--- WHAT THE EXERCISE ASKS ---
Update the stretch from the start of the data through the line that contains "center [146, 20].", replacing "particular" with "specific" and changing nothing else. Return only those lines.

--- TASK INPUT ---
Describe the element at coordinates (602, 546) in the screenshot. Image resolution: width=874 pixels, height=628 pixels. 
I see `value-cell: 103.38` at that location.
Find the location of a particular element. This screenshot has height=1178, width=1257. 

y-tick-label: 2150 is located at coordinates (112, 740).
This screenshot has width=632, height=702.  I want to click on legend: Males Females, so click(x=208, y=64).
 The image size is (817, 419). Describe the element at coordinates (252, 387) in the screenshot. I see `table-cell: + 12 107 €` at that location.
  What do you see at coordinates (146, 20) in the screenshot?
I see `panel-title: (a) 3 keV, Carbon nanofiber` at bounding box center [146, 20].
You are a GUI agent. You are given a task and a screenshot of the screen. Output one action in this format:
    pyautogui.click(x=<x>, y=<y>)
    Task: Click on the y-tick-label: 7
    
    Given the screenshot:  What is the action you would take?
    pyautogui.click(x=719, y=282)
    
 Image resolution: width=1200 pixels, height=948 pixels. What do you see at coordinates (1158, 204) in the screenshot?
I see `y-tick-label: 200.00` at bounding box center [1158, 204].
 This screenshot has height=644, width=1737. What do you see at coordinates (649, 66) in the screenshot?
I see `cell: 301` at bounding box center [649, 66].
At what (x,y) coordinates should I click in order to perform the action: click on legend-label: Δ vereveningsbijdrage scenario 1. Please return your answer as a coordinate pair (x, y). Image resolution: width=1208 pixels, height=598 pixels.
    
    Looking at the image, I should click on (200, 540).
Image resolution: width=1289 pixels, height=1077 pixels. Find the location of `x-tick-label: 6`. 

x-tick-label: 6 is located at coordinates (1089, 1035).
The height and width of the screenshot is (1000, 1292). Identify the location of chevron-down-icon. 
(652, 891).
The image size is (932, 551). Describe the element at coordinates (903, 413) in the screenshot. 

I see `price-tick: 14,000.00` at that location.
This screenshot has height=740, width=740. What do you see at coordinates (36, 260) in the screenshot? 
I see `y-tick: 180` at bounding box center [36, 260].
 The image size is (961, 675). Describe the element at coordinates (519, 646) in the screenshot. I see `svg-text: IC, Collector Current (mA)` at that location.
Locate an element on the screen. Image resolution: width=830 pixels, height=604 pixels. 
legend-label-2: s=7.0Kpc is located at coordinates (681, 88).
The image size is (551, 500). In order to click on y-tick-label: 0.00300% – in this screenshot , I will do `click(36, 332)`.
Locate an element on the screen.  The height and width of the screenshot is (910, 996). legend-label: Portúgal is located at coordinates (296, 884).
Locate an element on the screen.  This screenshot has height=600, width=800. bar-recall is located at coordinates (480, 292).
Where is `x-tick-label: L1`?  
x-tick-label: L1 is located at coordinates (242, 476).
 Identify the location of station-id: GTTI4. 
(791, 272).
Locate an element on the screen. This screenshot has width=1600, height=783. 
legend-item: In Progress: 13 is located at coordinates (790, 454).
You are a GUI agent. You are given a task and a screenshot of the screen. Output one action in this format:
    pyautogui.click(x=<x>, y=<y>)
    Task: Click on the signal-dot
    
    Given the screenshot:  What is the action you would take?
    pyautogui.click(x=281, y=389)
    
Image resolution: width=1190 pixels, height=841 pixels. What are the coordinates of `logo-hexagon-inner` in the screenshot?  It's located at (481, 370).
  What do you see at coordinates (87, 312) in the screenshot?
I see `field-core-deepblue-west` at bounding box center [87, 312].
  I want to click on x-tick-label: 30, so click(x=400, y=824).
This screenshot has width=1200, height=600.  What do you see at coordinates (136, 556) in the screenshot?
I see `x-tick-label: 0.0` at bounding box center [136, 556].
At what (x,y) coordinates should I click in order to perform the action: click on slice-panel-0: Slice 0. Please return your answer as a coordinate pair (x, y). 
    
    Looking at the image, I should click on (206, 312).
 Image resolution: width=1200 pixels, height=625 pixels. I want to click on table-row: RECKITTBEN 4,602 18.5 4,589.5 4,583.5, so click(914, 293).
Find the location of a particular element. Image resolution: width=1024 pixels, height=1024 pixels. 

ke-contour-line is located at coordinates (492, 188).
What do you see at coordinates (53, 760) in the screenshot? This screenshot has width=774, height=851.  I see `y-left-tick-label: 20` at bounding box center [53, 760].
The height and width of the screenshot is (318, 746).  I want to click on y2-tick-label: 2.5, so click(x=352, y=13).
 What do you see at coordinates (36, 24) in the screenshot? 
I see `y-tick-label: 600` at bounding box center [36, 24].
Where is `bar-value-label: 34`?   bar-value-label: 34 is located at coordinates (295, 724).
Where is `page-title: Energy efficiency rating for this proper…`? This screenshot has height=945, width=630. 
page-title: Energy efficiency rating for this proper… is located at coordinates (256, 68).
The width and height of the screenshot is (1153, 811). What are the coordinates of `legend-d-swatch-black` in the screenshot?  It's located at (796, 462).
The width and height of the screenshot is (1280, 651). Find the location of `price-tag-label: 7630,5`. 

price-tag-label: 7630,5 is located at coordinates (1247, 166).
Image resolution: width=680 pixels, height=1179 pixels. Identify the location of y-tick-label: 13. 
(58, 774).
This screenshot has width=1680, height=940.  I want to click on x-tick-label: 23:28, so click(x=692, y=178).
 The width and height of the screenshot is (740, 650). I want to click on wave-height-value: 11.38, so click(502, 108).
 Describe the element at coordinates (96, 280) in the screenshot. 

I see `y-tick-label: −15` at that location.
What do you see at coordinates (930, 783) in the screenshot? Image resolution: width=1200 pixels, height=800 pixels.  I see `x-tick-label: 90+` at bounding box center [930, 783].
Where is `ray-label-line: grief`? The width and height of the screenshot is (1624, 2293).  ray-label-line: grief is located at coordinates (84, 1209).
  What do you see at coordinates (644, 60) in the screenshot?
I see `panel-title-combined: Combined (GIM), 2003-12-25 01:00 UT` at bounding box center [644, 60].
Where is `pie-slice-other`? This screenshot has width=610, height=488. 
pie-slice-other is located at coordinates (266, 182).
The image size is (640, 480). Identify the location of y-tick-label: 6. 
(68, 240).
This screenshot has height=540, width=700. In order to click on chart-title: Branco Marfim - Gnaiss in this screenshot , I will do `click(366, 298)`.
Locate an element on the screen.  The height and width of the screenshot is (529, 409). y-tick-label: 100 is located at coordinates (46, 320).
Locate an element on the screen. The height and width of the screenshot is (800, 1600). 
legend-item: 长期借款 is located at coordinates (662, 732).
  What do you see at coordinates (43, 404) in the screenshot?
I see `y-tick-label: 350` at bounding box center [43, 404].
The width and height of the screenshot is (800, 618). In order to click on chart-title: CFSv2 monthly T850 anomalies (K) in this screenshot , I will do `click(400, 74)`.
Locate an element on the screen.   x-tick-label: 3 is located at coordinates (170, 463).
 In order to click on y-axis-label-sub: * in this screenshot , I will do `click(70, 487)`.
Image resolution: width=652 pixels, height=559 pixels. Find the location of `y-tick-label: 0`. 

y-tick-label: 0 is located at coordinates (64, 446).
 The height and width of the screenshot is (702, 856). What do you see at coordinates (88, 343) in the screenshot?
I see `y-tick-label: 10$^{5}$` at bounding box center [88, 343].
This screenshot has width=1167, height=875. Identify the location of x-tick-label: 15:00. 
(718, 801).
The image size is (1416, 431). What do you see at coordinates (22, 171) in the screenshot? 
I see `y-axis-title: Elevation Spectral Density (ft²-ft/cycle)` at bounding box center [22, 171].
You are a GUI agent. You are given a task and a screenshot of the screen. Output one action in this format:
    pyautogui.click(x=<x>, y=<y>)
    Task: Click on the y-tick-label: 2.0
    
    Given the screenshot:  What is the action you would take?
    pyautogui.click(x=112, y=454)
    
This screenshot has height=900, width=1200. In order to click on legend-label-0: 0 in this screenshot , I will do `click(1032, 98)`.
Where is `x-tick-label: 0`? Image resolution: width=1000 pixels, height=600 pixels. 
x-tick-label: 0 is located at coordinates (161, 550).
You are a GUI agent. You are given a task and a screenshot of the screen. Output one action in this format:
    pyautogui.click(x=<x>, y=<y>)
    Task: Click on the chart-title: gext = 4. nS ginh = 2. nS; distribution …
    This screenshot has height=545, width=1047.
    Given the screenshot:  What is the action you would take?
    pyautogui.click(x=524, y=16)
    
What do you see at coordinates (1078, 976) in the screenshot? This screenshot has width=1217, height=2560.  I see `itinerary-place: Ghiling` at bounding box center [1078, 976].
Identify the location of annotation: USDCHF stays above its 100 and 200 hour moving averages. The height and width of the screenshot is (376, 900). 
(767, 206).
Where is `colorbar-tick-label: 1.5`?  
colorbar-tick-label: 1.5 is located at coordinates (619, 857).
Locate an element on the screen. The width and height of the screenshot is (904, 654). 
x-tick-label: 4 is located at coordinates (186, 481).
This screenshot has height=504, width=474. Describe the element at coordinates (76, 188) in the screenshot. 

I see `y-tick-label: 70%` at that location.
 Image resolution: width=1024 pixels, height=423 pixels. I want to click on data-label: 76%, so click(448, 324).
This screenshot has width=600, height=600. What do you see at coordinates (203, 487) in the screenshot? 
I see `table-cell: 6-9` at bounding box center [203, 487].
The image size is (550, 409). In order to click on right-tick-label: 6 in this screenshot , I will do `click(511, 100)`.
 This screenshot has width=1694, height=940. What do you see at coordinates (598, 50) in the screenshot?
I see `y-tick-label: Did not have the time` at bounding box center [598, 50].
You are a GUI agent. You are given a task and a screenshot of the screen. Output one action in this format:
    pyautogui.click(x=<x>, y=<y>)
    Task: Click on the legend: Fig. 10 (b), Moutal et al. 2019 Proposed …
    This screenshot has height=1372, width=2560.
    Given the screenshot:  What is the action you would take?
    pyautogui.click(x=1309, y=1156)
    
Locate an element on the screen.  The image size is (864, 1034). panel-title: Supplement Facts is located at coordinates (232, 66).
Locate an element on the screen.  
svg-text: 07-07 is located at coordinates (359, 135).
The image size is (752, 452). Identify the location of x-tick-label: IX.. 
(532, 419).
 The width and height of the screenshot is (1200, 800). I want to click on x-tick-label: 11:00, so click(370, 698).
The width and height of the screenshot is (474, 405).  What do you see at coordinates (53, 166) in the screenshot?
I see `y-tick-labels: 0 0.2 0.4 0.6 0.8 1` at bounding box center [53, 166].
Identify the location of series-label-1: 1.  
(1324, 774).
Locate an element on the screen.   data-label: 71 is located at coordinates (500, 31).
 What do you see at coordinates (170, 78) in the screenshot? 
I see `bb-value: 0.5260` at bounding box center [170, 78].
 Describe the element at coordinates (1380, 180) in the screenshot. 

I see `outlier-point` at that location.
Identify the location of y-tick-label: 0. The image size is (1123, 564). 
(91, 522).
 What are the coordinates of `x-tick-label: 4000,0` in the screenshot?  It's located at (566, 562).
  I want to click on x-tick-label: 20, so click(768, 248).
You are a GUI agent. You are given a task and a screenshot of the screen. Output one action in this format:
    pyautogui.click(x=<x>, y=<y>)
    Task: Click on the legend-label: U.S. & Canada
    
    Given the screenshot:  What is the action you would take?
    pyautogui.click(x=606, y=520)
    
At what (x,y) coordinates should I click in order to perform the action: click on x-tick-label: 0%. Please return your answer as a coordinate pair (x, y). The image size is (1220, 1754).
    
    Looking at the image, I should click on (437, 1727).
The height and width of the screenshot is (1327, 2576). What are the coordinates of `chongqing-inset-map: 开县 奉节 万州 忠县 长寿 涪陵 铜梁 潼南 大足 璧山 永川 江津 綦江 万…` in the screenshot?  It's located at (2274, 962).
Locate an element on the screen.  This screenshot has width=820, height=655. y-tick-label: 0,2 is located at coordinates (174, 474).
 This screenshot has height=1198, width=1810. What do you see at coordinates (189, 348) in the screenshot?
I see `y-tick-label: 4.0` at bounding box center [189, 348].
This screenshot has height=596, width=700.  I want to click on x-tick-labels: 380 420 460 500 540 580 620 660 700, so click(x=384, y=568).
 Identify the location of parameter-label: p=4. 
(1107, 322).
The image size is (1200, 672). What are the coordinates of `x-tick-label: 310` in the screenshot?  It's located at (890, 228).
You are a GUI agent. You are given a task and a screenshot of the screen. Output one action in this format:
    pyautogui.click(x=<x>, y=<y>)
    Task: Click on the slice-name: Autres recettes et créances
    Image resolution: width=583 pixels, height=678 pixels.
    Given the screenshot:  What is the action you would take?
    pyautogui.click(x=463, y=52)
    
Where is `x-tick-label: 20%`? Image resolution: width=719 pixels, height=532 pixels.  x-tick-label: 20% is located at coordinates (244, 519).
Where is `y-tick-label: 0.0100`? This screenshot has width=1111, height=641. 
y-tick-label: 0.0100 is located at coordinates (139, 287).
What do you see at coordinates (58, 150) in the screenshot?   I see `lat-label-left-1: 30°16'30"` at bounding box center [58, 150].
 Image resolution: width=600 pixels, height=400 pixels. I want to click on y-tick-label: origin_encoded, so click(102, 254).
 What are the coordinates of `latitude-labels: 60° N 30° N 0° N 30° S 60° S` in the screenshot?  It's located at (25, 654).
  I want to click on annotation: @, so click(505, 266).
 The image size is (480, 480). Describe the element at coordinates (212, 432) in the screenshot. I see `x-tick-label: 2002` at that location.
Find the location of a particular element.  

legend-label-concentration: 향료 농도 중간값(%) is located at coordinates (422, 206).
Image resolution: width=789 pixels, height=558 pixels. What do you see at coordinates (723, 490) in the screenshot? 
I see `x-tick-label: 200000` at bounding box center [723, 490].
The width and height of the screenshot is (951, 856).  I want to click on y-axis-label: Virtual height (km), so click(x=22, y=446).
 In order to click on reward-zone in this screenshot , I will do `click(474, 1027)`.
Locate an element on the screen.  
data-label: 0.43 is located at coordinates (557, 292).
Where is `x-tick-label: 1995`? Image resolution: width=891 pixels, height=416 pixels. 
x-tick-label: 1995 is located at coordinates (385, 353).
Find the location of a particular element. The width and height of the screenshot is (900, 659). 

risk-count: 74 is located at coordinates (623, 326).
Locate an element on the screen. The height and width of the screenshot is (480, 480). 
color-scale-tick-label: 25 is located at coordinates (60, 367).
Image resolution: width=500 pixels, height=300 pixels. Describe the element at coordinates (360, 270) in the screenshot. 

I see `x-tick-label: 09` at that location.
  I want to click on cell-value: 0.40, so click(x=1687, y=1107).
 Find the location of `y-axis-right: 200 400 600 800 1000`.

--- TASK SOLUTION ---
Describe the element at coordinates (602, 546) in the screenshot. Image resolution: width=874 pixels, height=628 pixels. 
I see `value-cell: 103.38` at that location.
Find the location of a specific element. This screenshot has height=1178, width=1257. 

y-tick-label: 2150 is located at coordinates (112, 740).
This screenshot has width=632, height=702.  I want to click on legend: Males Females, so click(x=208, y=64).
 The image size is (817, 419). Describe the element at coordinates (252, 387) in the screenshot. I see `table-cell: + 12 107 €` at that location.
  What do you see at coordinates (146, 20) in the screenshot?
I see `panel-title: (a) 3 keV, Carbon nanofiber` at bounding box center [146, 20].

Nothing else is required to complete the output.